NVIDIA Corporation (NASDAQ:NVDA | NVDA Price Prediction) has delivered a 56% gain over the past year, yet 2026 has been a rougher ride. Shares are down 4% year-to-date and sit well below their 52-week high of $212.17. Most Wall Street analysts carry a consensus price target of $267.54, reflecting measured optimism.
One analyst is making a far bolder call: a $325 price target for NVDA by end of 2026 – well above the Street consensus of $267.54. But can NVDA realistically reach $325 by year-end?
The $325 NVDA Prediction
The thesis centers on Jensen Huang’s forward guidance. At GTC 2026, Huang signaled “$1 trillion in orders for Blackwell and Vera Rubin through ’27,” a figure that sent retail sentiment surging to a score of 85 out of 100 on Reddit tracking platforms. With Q4 FY2026 Data Center revenue hitting $62.3 billion, up 75% year-over-year, and networking revenue exploding 263% YoY to $10.98 billion, the underlying demand signal is hard to dismiss.
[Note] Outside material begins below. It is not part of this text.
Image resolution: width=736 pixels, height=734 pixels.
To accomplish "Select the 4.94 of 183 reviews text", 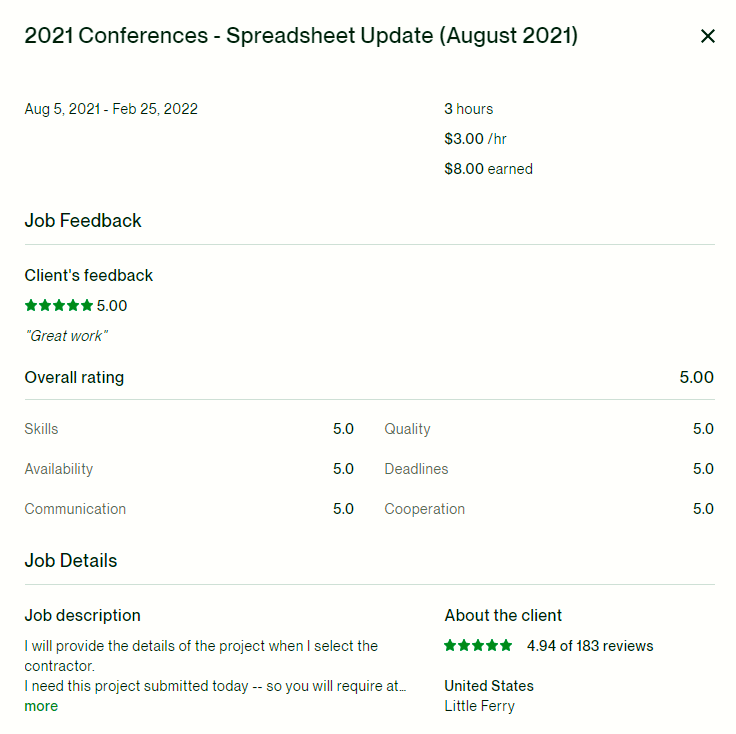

Key Drivers of NVDA Stock Performance
- Blackwell platform ramp and full-stack adoption: The Blackwell architecture is more than a chip upgrade. NVLink fabric for GB200 and GB300 systems pulls through massive networking revenue alongside compute, creating compounding platform revenue as hyperscalers deepen commitments. Huang described it plainly: “Grace Blackwell with NVLink is the king of inference today, delivering an order-of-magnitude lower cost per token.”
- Agentic AI inflection driving enterprise demand: Enterprise adoption is broadening beyond hyperscalers. Q1 FY2027 guidance calls for $78 billion in revenue, even while explicitly excluding China Data Center compute. That baseline growth, sustained by partnerships with Meta, CoreWeave, OpenAI, AWS, Google Cloud, and Microsoft Azure, provides a sustained revenue growth baseline.
- Free cash flow funding buybacks: Free cash flow in Q4 FY2026 reached $34.9 billion, up 124% YoY. With $58.5 billion in remaining buyback authorization, capital is actively being returned to shareholders, supporting per-share value over time.
What Will It Take for NVDA to Reach $325?
With 24.3 billion shares outstanding, reaching that level would require three conditions: sustained Blackwell and Rubin revenue acceleration toward the $1 trillion order pipeline, continued gross margin stability near the 75.2% non-GAAP level reported in Q4, and a re-rating of the forward multiple as revenue visibility extends. The current forward P/E sits near 23x, which would need to expand or earnings would need to grow substantially into the target.
The primary risk is regulatory: China export restrictions already eliminated an entire revenue stream from Q1 FY2027 guidance, and any escalation could further compress growth. Still, with a full-year FY2026 revenue of $215.9 billion growing at 65% and demand signals pointing toward a $1 trillion order book, the $325 target reflects a scenario where execution matches ambition – contingent on sustained revenue acceleration and margin stability through year-end.